┌──

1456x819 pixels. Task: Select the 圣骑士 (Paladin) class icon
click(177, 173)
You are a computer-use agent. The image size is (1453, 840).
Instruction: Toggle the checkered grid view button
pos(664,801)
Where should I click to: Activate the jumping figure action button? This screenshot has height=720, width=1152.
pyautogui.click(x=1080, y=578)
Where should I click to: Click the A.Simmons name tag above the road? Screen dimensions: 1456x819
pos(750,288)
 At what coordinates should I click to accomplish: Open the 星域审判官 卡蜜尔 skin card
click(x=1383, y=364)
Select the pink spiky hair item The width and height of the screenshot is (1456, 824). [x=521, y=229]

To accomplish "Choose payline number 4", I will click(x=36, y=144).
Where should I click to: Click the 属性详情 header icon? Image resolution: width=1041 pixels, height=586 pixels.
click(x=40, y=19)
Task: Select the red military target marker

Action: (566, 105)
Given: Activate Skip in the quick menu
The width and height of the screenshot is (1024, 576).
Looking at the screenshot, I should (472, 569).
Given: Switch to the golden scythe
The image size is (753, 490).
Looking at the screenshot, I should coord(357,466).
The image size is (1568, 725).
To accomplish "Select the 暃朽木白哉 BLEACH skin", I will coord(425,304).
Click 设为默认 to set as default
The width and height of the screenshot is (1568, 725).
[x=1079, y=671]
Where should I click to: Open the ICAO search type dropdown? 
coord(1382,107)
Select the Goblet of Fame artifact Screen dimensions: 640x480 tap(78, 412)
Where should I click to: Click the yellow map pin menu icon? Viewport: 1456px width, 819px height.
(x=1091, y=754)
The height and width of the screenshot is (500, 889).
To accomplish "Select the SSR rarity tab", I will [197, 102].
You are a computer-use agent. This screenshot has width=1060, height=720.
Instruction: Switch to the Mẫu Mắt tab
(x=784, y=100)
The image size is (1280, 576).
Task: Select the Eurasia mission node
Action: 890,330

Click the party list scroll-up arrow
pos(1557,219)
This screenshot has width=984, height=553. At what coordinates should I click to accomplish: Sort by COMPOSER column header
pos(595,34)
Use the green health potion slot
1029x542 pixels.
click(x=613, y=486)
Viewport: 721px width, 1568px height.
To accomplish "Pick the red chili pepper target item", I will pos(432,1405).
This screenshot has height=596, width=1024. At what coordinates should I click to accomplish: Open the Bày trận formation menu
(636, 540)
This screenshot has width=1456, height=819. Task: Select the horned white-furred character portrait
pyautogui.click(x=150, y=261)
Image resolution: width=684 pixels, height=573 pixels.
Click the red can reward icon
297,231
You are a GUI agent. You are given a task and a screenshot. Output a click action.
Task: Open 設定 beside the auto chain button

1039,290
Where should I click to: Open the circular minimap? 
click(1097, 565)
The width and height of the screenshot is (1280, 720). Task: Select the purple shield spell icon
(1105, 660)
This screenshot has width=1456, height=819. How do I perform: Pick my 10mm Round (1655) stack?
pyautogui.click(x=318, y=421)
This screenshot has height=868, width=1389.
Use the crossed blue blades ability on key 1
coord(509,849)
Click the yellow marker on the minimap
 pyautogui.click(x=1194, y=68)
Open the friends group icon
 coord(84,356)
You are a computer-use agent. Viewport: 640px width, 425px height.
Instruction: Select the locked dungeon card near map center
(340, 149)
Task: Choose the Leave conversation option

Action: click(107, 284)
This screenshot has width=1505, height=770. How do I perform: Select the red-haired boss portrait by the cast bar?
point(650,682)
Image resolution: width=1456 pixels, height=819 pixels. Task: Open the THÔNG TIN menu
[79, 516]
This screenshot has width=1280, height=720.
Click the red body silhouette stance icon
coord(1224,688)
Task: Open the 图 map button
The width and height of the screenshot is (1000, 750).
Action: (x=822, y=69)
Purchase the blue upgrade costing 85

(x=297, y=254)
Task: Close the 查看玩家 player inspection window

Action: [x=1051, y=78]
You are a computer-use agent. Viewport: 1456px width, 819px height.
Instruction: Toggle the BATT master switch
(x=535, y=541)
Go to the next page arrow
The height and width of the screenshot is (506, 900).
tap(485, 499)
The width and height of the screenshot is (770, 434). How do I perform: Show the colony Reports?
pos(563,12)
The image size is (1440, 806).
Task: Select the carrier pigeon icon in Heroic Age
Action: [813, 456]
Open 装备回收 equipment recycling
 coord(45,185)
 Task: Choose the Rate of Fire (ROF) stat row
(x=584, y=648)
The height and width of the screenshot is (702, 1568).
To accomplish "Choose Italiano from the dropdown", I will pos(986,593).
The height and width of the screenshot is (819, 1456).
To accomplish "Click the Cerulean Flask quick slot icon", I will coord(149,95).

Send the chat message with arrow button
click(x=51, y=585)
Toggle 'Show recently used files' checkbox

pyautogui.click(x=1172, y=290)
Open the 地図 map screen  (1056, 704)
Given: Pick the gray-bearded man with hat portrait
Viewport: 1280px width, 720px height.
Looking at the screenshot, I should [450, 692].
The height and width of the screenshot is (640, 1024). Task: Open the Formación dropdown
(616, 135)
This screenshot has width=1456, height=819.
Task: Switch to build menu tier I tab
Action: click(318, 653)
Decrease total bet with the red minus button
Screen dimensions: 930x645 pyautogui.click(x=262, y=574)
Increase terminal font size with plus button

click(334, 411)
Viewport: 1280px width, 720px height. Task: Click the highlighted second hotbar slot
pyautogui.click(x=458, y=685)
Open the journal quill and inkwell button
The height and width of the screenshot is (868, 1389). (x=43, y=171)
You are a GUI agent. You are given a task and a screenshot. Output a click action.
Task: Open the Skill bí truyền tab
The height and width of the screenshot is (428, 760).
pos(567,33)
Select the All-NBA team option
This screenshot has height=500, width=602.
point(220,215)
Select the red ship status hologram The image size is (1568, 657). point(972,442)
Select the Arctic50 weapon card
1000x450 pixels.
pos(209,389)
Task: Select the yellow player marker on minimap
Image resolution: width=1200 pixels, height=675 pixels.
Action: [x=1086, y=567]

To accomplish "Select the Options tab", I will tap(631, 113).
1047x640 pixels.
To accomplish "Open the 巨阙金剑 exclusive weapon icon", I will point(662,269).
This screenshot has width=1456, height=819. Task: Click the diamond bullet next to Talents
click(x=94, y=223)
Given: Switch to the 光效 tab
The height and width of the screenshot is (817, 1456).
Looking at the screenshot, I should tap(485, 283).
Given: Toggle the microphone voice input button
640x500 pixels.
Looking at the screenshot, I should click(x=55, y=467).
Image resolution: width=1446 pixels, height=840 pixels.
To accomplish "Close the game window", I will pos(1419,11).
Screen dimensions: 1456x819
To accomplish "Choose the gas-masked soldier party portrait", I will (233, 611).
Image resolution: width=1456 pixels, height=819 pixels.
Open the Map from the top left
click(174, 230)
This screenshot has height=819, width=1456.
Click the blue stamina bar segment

└──

_PROBLEM STATEMENT_.
Update the records from the line containing "Open the journal quill and inkwell button" through the line containing "point(220,215)", replacing "GUI agent" with "computer-use agent" and leaving everything else unchanged. Give only those lines.

_RESPONSE TO THE TASK_.
Open the journal quill and inkwell button
The height and width of the screenshot is (868, 1389). (x=43, y=171)
You are a computer-use agent. You are given a task and a screenshot. Output a click action.
Task: Open the Skill bí truyền tab
The height and width of the screenshot is (428, 760).
pos(567,33)
Select the All-NBA team option
This screenshot has height=500, width=602.
point(220,215)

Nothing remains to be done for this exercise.